Prenatal alcohol exposure (PAE) causes fetal alcohol spectrum disorders (FASDs), which are neurodevelopmental conditions characterized by behavioral dysregulation, learning deficits, and cognitive inflexibilities. Alcohol exposure is harmful at all stages of human gestation, including the third trimester. This developmental window, characterized by rapid brain growth, myelination, and neural circuit formation, may be particularly vulnerable, yet the long-lasting behavioral and sensory consequences of exposure during this period remain poorly understood. In this study, neonatal mouse pups were exposed to ethanol (EtOH) or Air vapor from postnatal day (P) 4 to P8, which is equivalent to a third-trimester alcohol exposure (TTAE) in humans. Blood ethanol concentrations measured at P8 reached approximately 250 mg/dL, consistent with binge-level exposure. Air- and EtOH-exposed mice were then assessed as adults at 5-6 months of age for locomotor activity, anxiety-related risky behaviors, recognition memory, and increased susceptibility to peripheral neuropathy, as indicated by sensitization to light touch following minor chronic constriction injury (mCCI) of the sciatic nerve.

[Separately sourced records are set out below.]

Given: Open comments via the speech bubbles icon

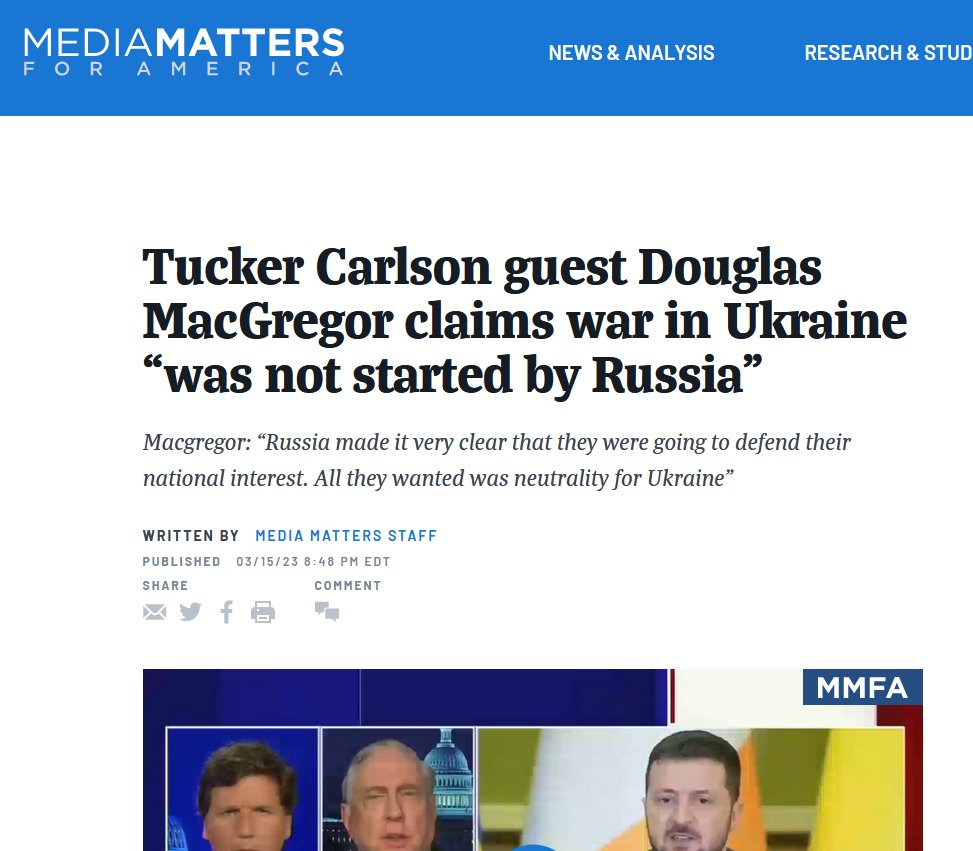Looking at the screenshot, I should pyautogui.click(x=327, y=611).
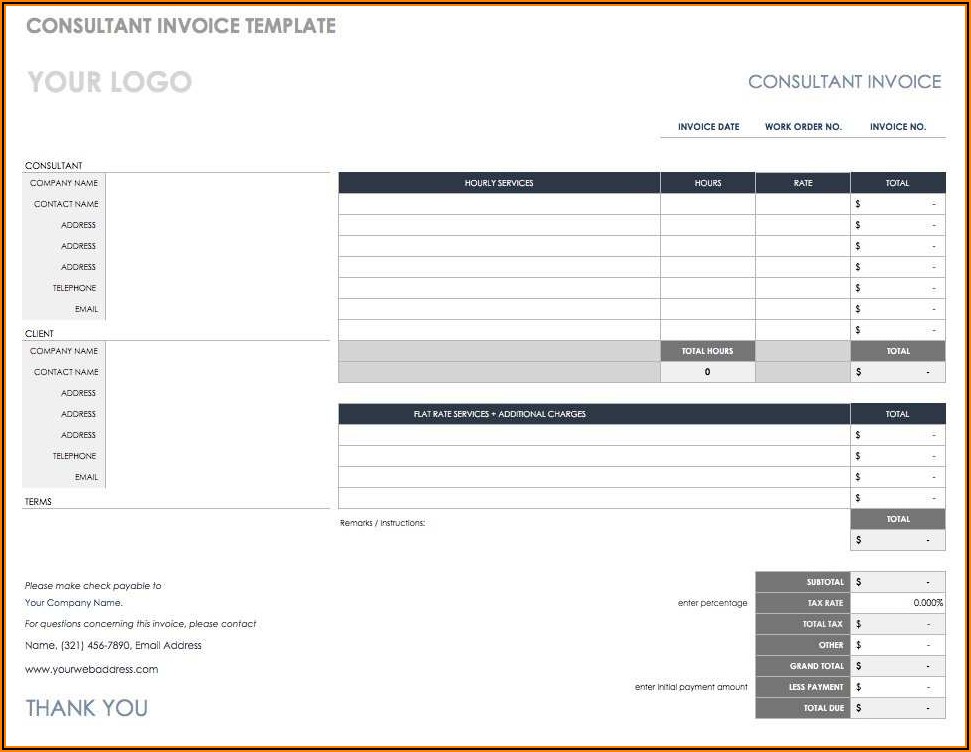This screenshot has width=971, height=752.
Task: Click the WORK ORDER NO. header field
Action: (x=803, y=127)
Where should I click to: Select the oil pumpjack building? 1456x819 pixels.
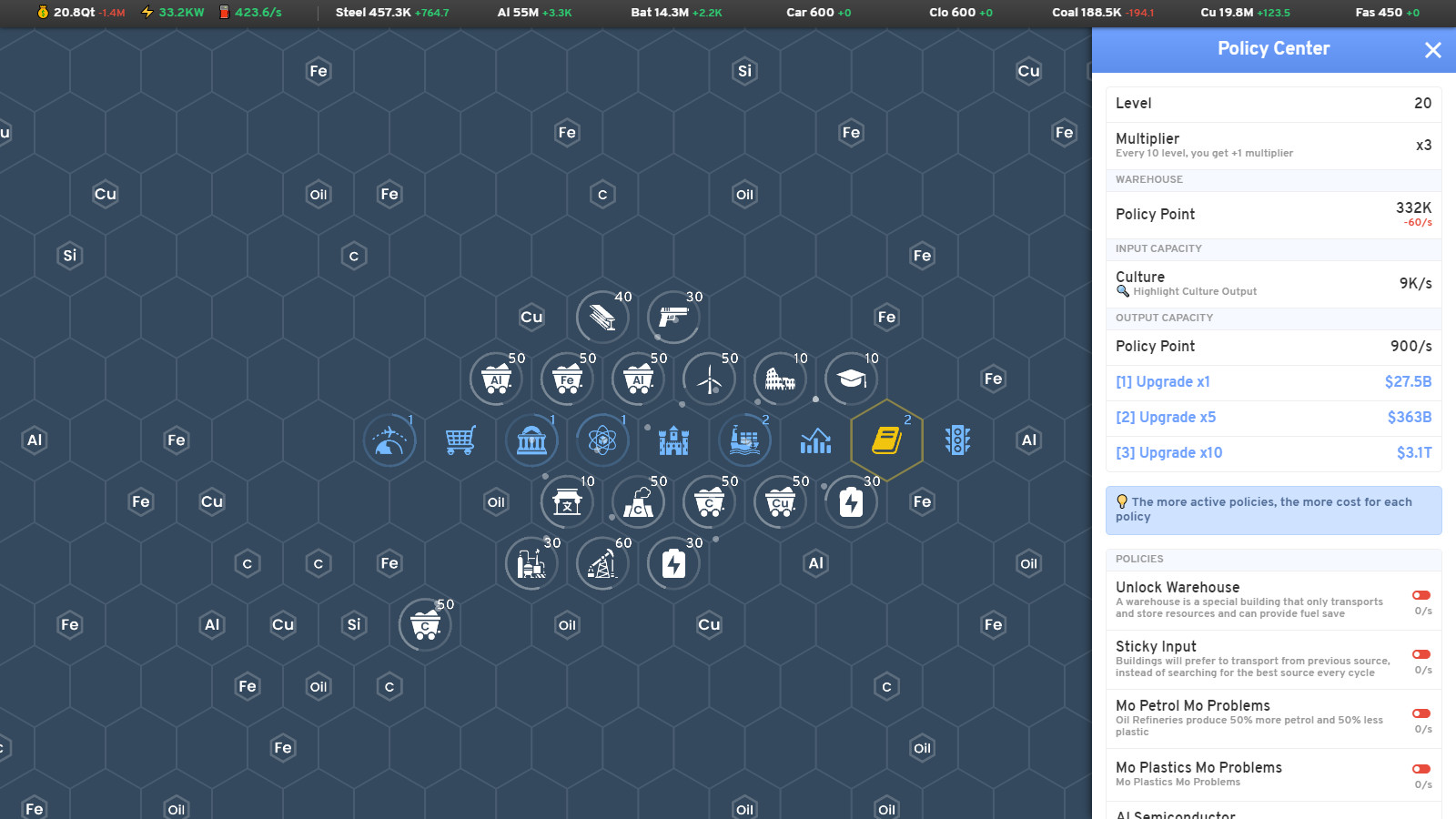coord(602,563)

We found that TTAE was sufficient to produce long-lasting behavioral outcomes in a sex-dependent manner. Notably, EtOH-exposed males exhibited increased spontaneous locomotor activity and risky behavior, whereas EtOH-exposed females showed minimal or decreased changes compared to their respective controls. However, both EtOH-exposed male and female mice exhibited marked increases in light-touch sensitization, referred to as mechanical allodynia, following mCCI, a response absent in air-exposed controls. Together, these findings reveal that TTAE is highly detrimental to behavioral regulation and creates a vulnerability to developing neuropathic pain in adulthood.